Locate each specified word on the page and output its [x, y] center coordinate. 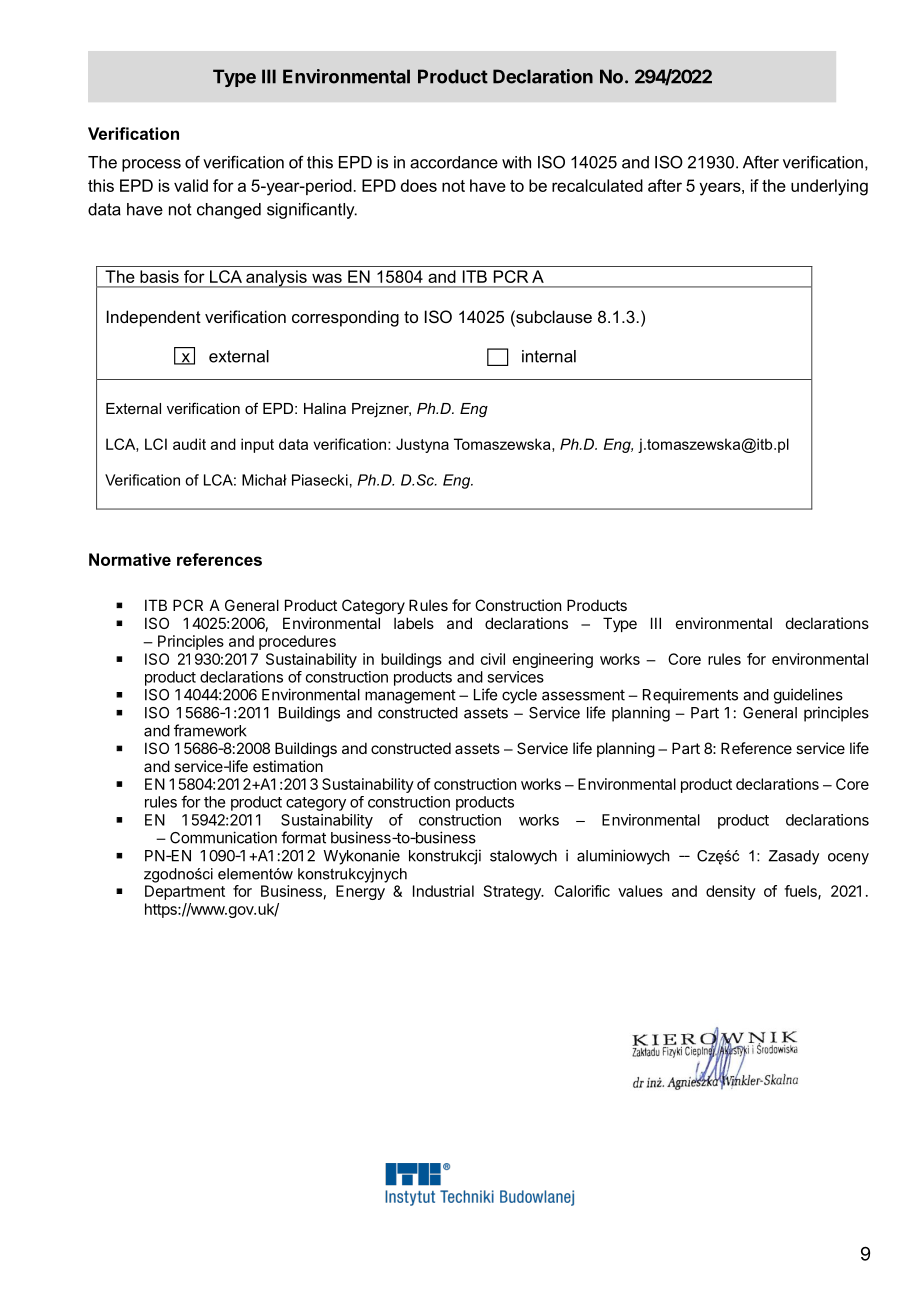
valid [191, 185]
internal [549, 356]
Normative [130, 559]
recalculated [597, 185]
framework [210, 730]
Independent [154, 318]
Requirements [690, 696]
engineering [553, 660]
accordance [454, 162]
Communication [223, 837]
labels [414, 623]
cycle [519, 696]
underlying [829, 187]
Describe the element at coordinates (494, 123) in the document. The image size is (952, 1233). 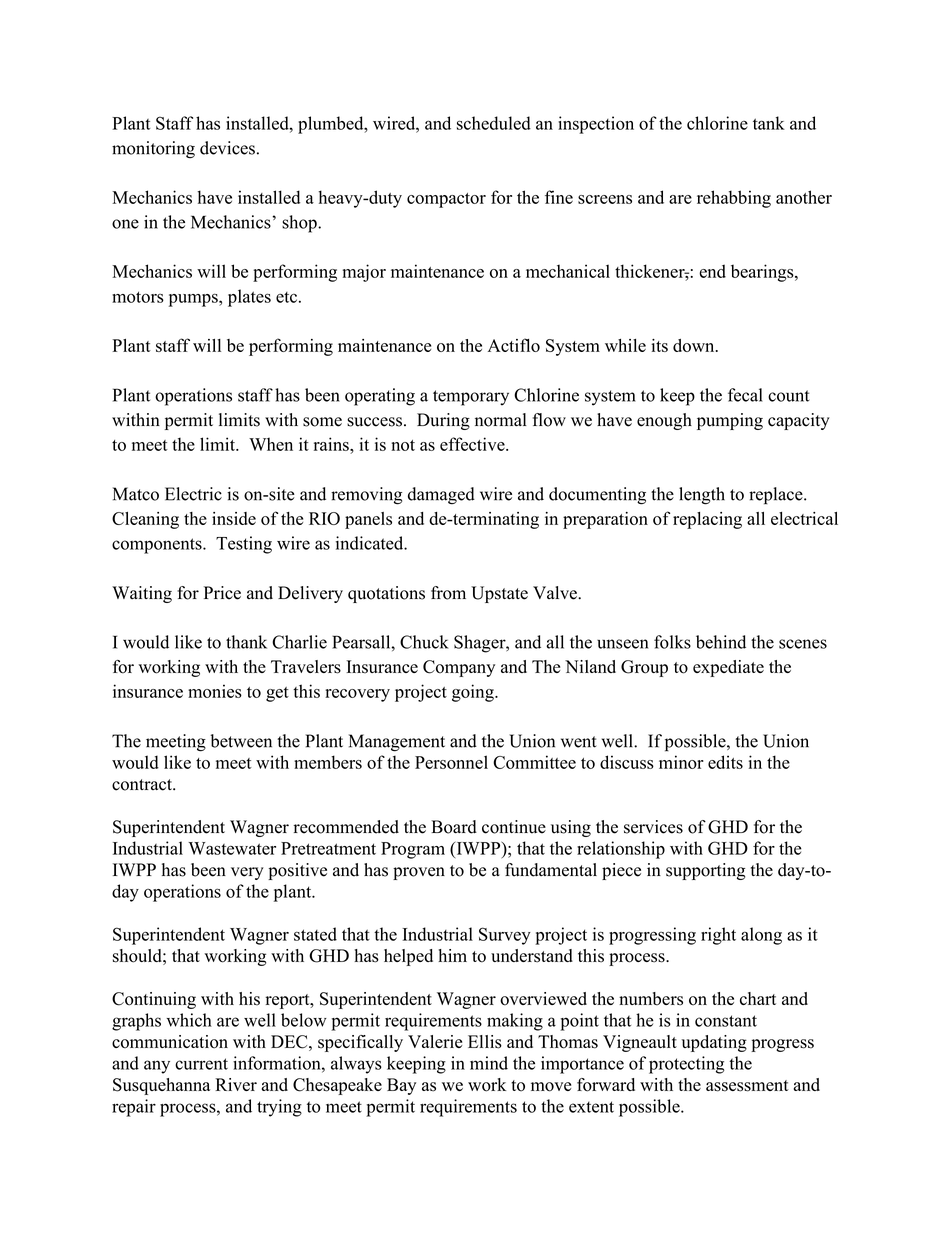
I see `scheduled` at that location.
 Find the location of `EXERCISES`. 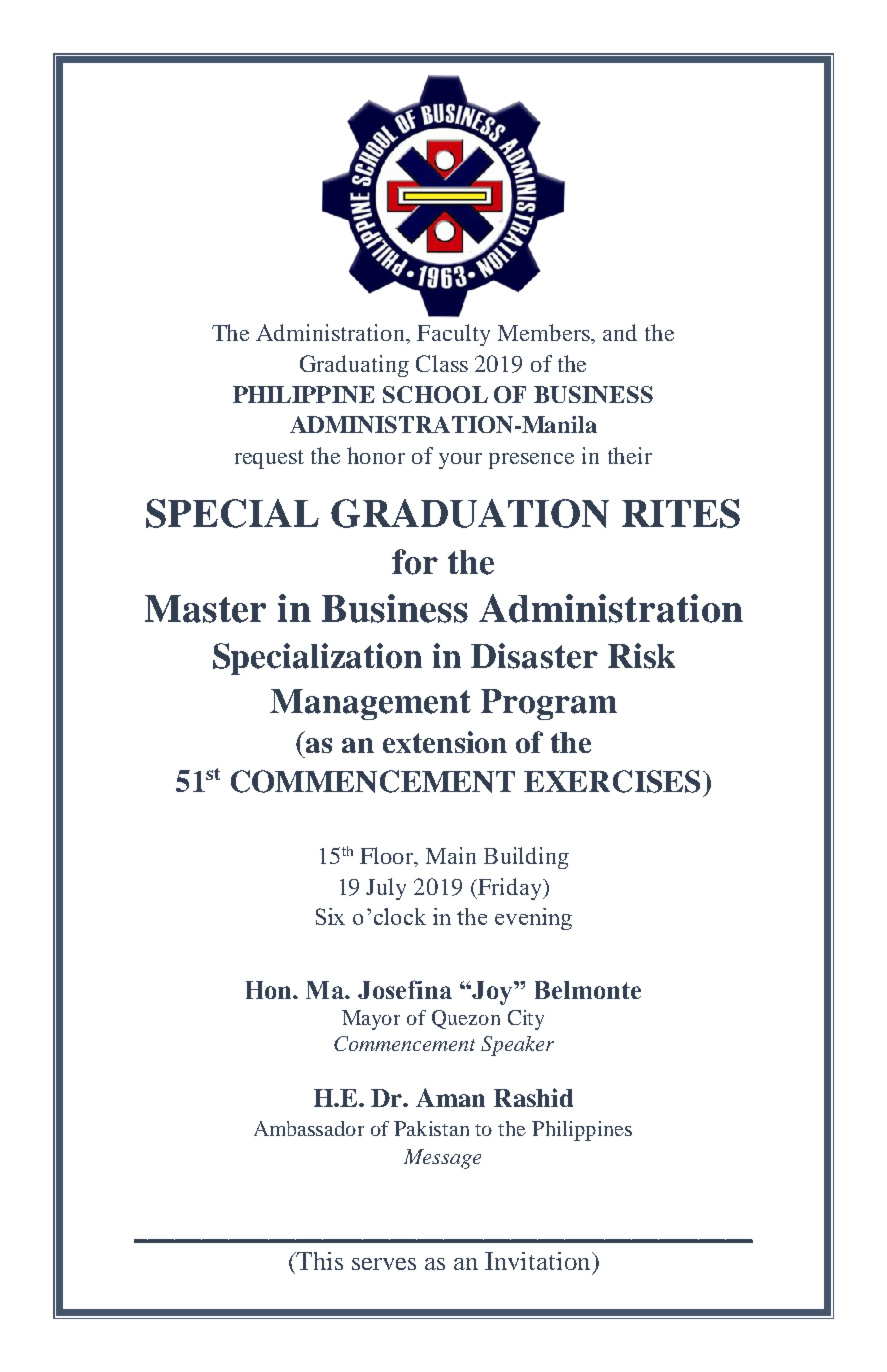

EXERCISES is located at coordinates (612, 781).
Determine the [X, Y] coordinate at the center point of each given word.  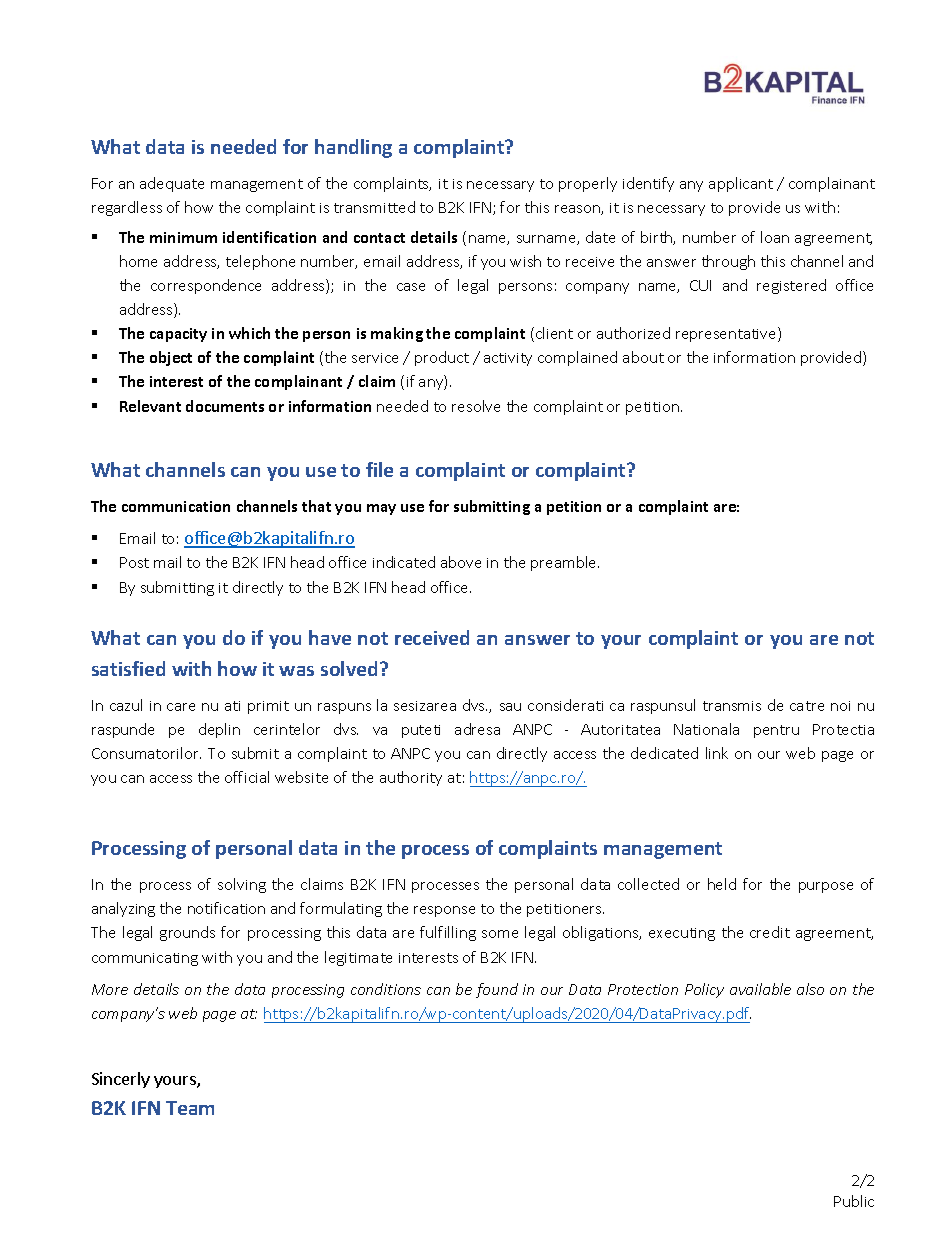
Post [134, 562]
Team [190, 1108]
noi [840, 706]
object [171, 358]
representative [727, 334]
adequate [172, 184]
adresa [477, 729]
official [247, 777]
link [717, 753]
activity [508, 359]
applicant [741, 184]
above [461, 562]
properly [588, 184]
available [760, 989]
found [497, 990]
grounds [187, 933]
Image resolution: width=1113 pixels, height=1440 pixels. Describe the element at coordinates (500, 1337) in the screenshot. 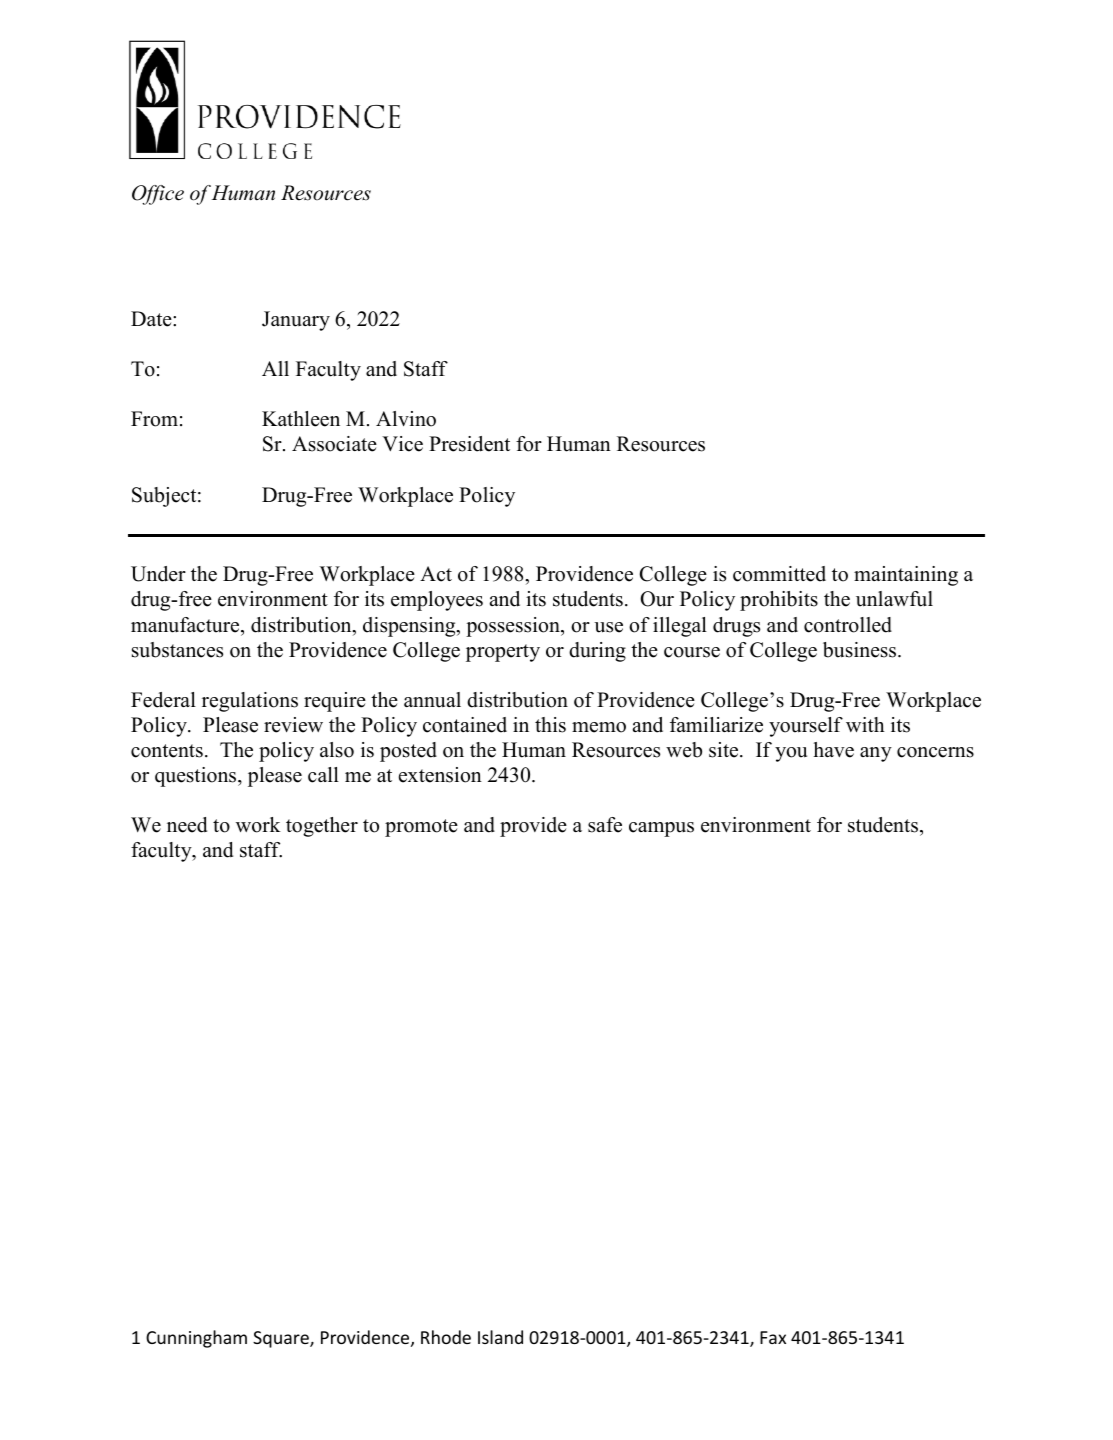

I see `Island` at that location.
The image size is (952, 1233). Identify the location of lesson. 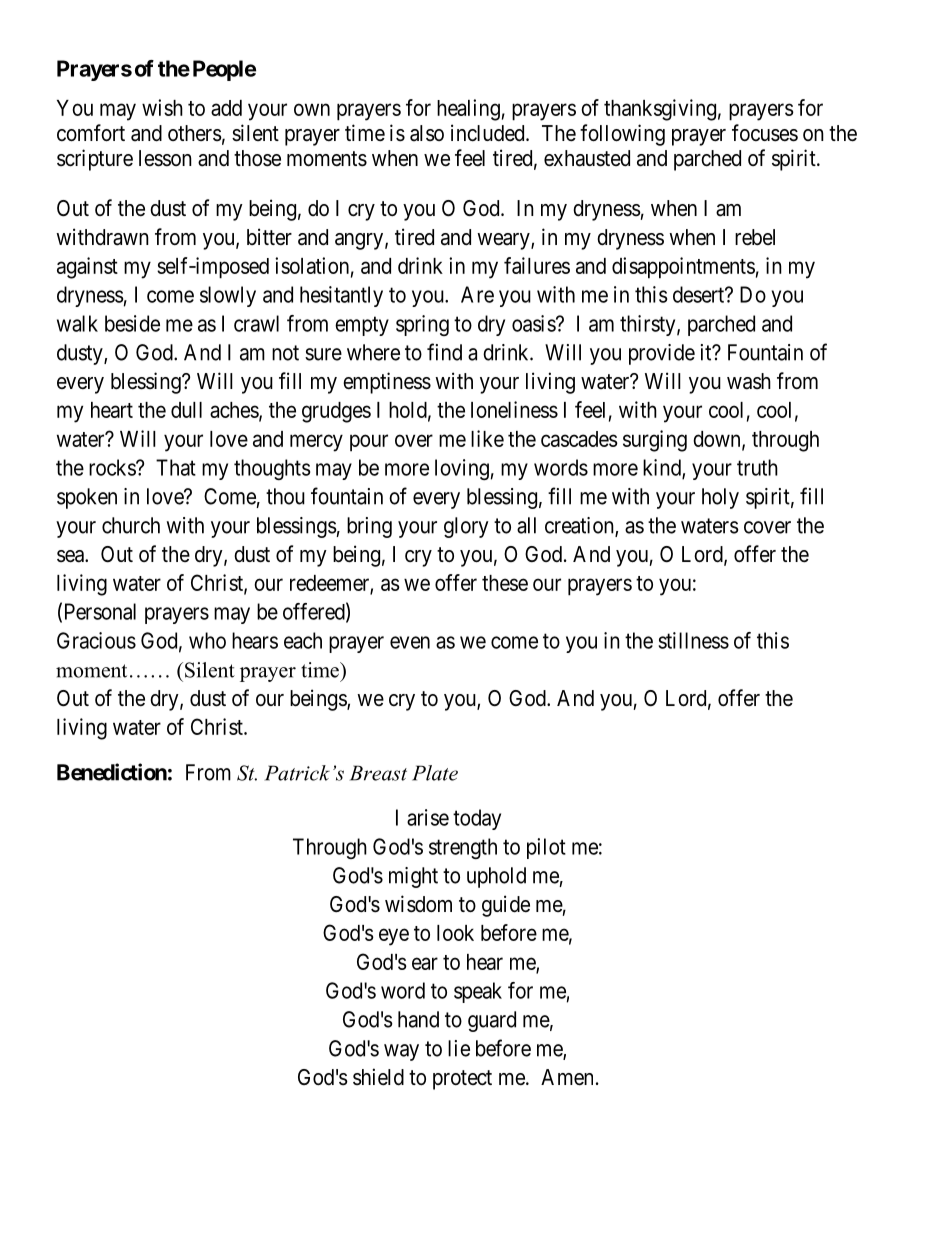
▬▬▬
Problem statement –
Copy out the rows from the line with "engineering [553, 660]" up to and including the line with "link [717, 753]", with no changes, and leave the pictures out of your answer.

Result of the exercise –
engineering [553, 660]
accordance [454, 162]
Communication [223, 837]
labels [414, 623]
cycle [519, 696]
underlying [829, 187]
Describe the element at coordinates (494, 123) in the document. The image size is (952, 1233). 
I see `scheduled` at that location.
 Find the location of `EXERCISES`. 

EXERCISES is located at coordinates (612, 781).
Determine the [X, Y] coordinate at the center point of each given word.  
Post [134, 562]
Team [190, 1108]
noi [840, 706]
object [171, 358]
representative [727, 334]
adequate [172, 184]
adresa [477, 729]
official [247, 777]
link [717, 753]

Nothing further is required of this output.